• **Provided material**
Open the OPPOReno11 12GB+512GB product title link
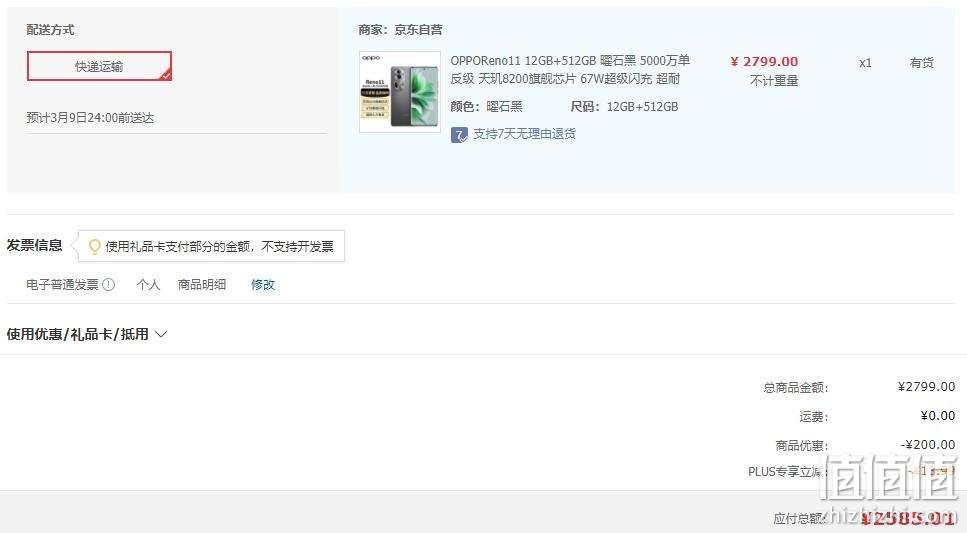Screen dimensions: 967x533 [x=570, y=69]
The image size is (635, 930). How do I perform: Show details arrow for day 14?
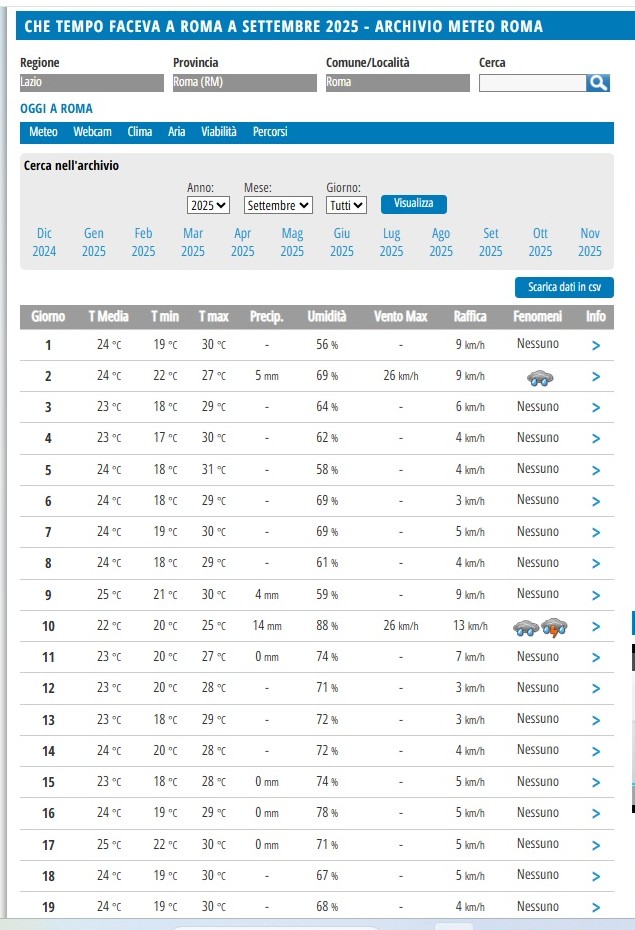click(596, 751)
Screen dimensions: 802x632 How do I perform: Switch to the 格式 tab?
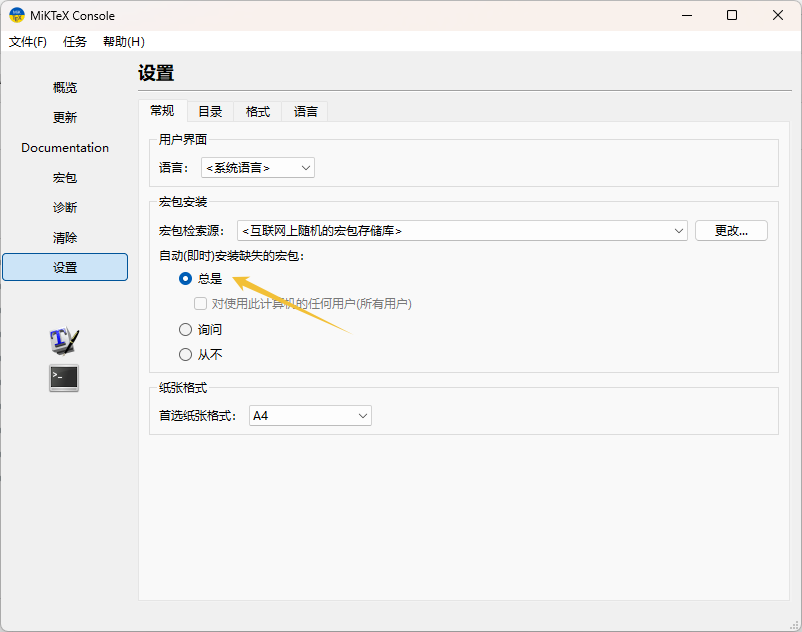(258, 112)
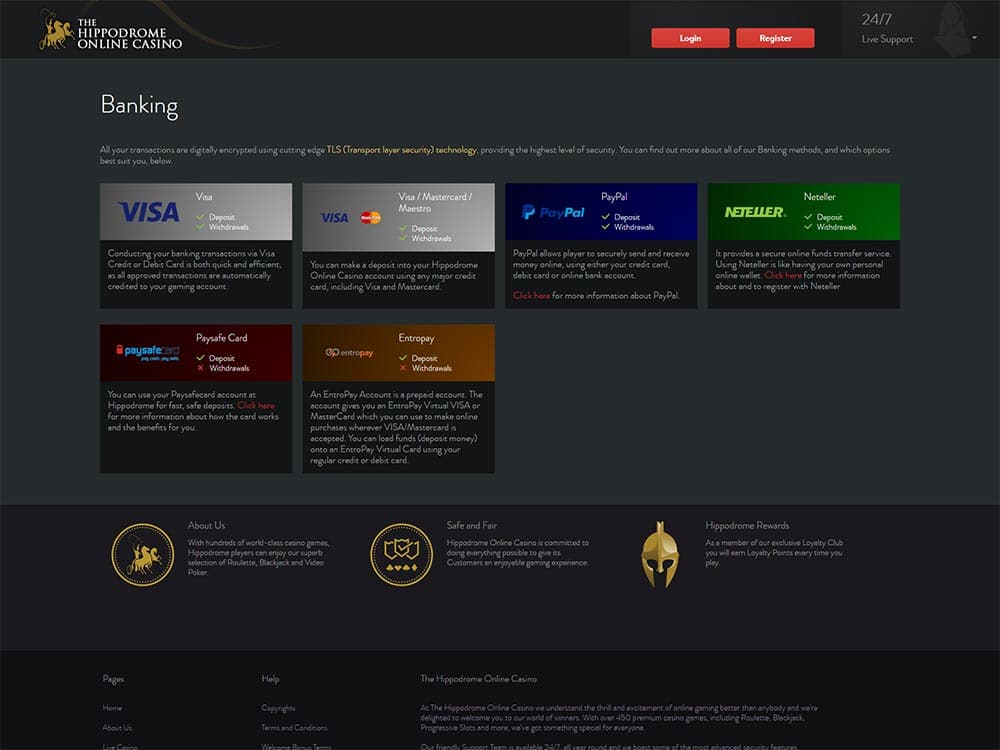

• **Task statement**
Give the data above again, exactly, with every picture removed.

• **Exercise answer**
Open the OPPOReno11 12GB+512GB product title link
Screen dimensions: 967x533 [x=570, y=69]
The image size is (635, 930). How do I perform: Show details arrow for day 14?
click(596, 751)
Screen dimensions: 802x632 How do I perform: Switch to the 格式 tab?
(258, 112)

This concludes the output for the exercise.